◆ TASK ITEM
Please state how many lines of the records below contain the word "agent". Give the number and nothing else.

== TASK INPUT

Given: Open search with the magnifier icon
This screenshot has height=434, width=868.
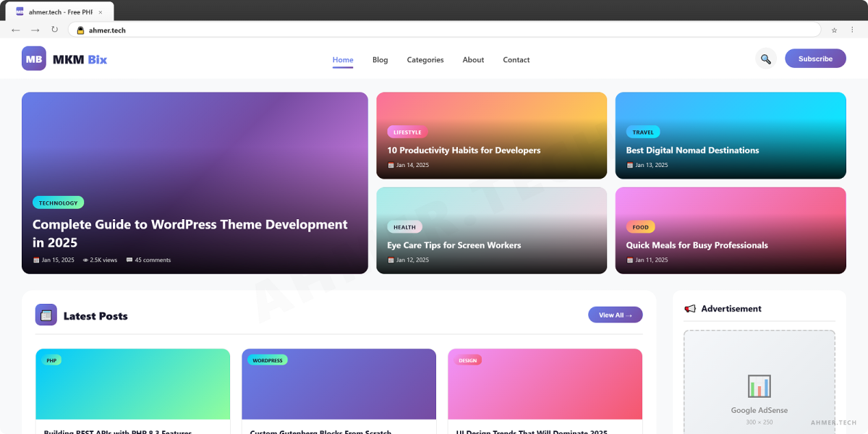Looking at the screenshot, I should click(x=765, y=59).
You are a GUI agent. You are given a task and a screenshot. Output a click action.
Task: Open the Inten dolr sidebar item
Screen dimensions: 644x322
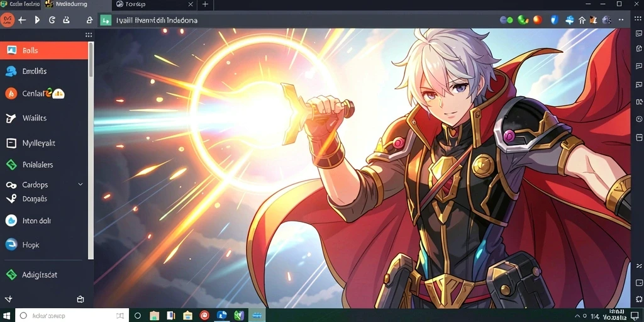point(44,221)
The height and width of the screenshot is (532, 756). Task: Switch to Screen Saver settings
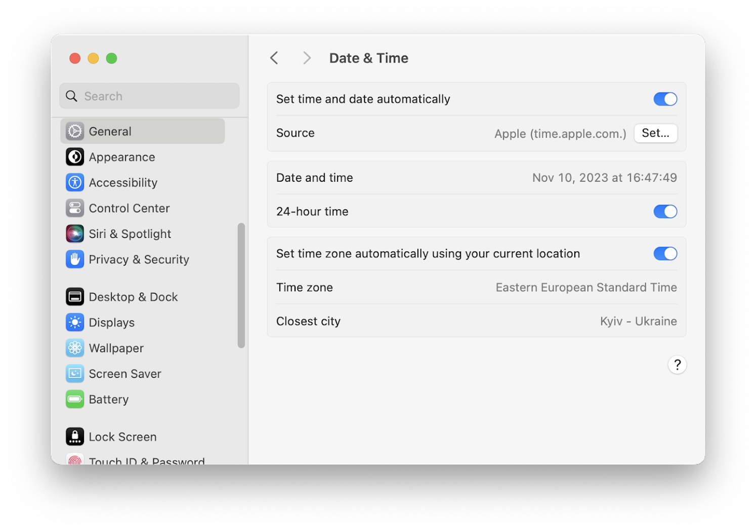74,374

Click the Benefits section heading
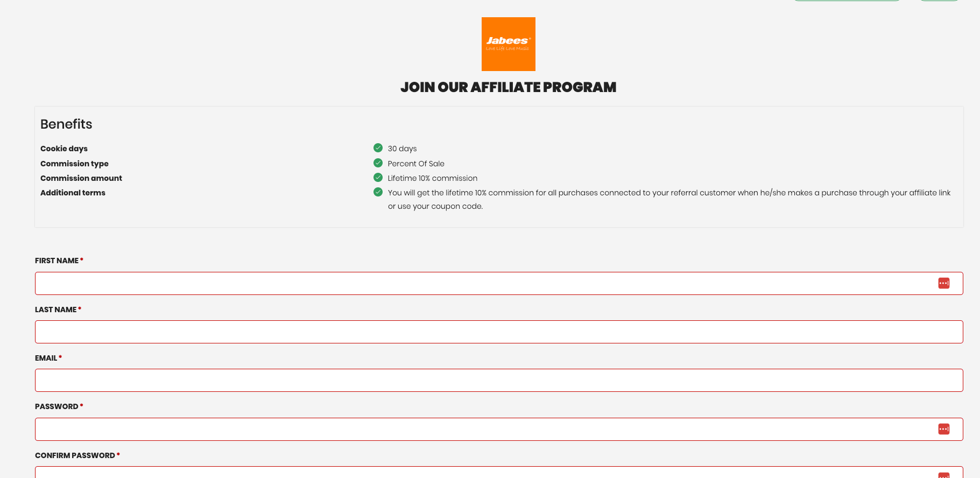pos(66,124)
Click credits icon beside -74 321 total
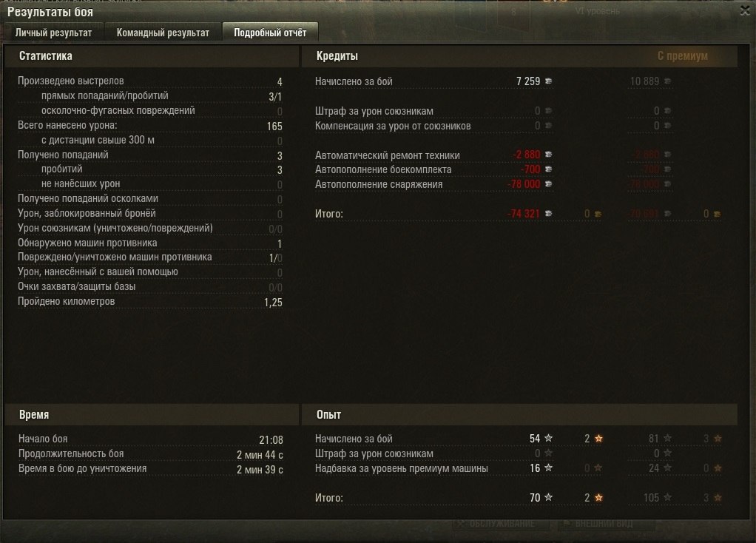The height and width of the screenshot is (543, 756). point(548,214)
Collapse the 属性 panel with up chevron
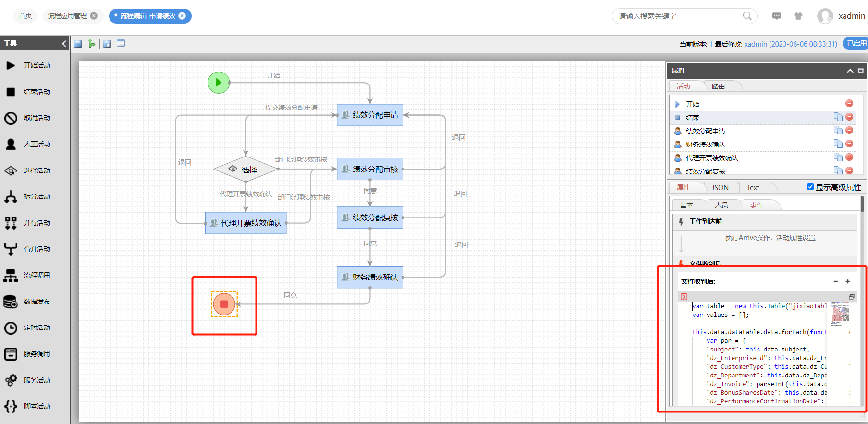The image size is (868, 424). pos(850,71)
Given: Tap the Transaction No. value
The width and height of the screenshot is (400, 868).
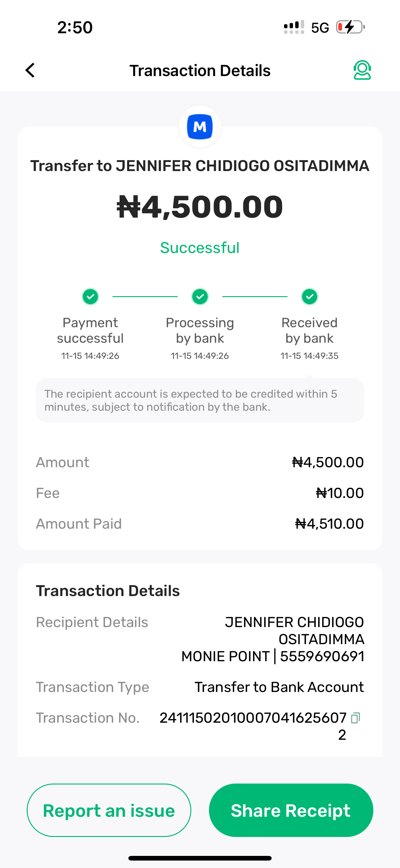Looking at the screenshot, I should [x=253, y=718].
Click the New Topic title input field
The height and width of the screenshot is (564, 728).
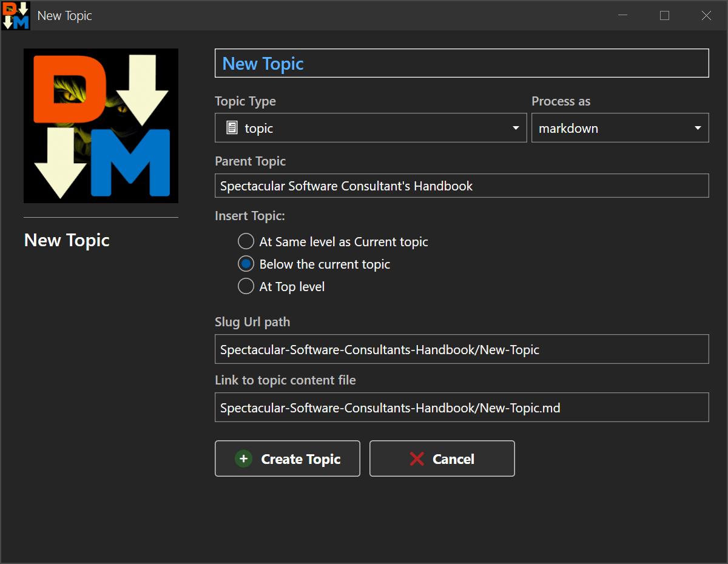(x=461, y=63)
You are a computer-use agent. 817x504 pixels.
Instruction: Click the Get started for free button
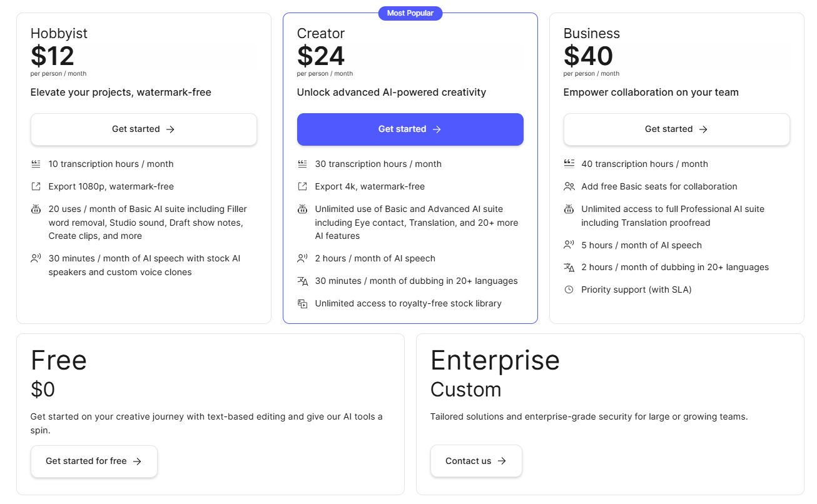94,461

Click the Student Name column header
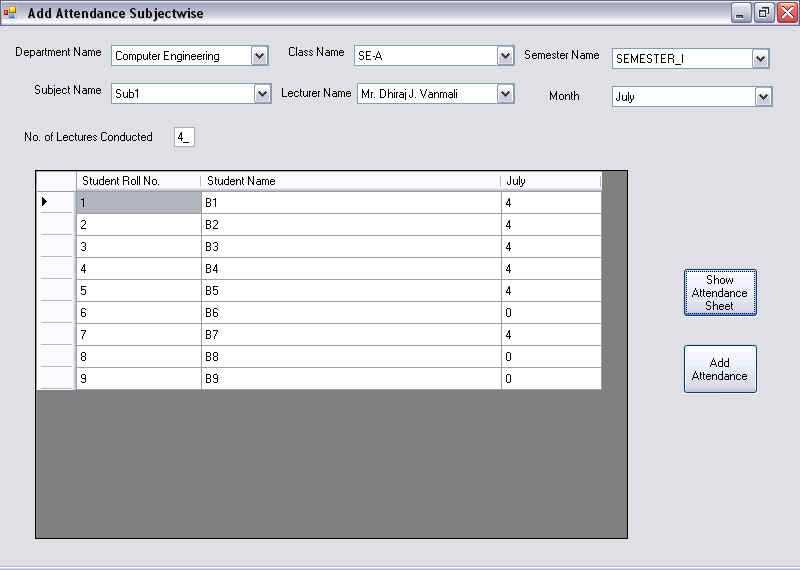(x=350, y=181)
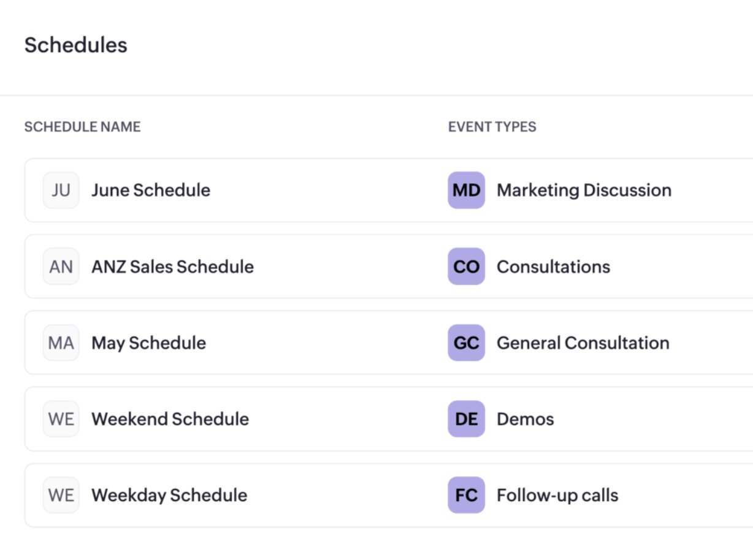Open the May Schedule entry
753x560 pixels.
(x=148, y=342)

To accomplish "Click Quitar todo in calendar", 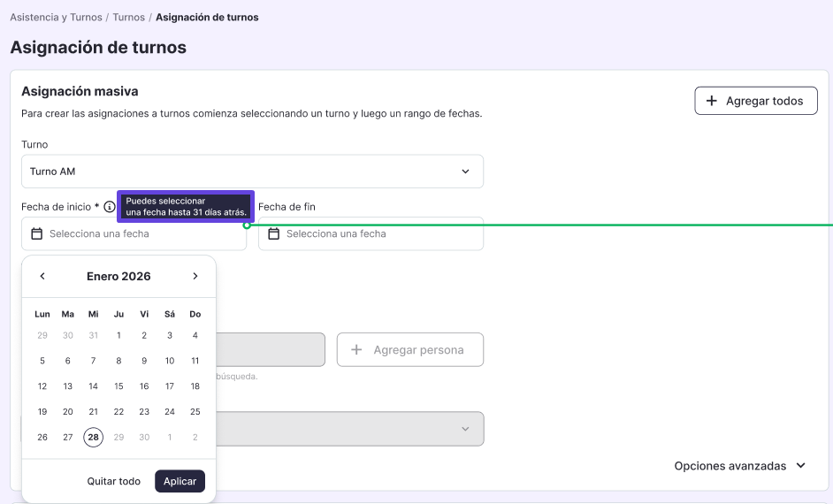I will pos(114,481).
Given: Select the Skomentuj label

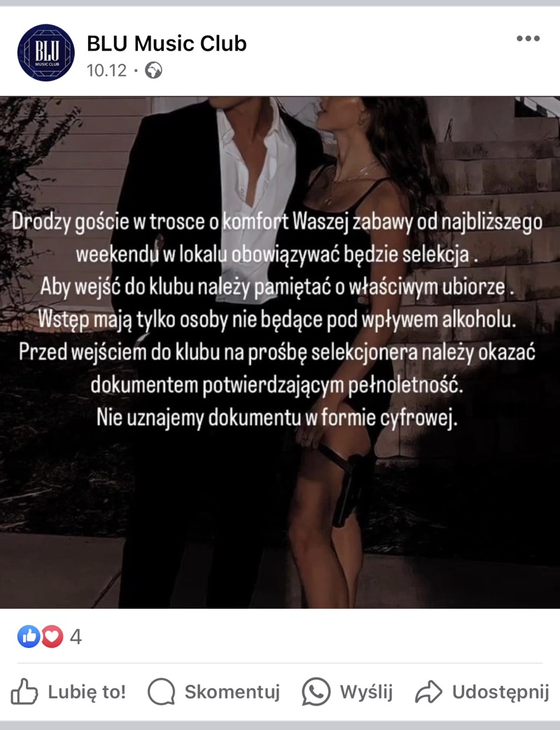Looking at the screenshot, I should 232,692.
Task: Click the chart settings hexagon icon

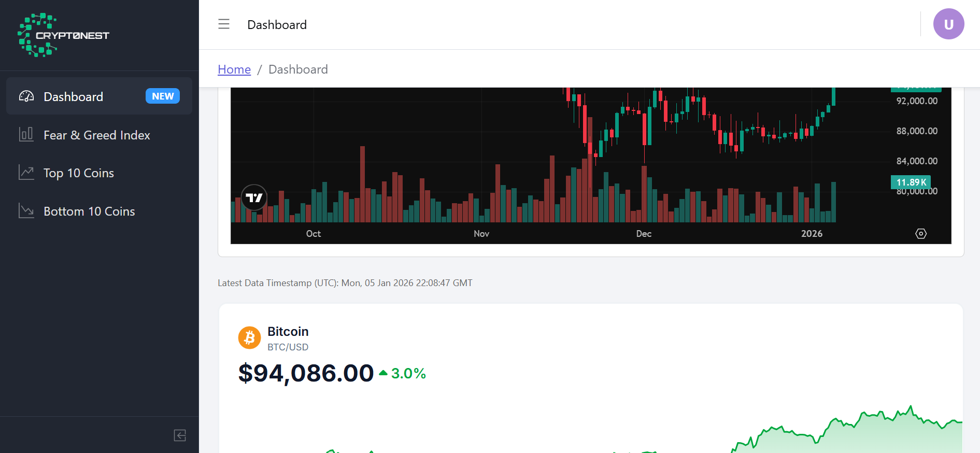Action: pos(921,234)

====

◆ RESULT OF THIS EXERCISE
2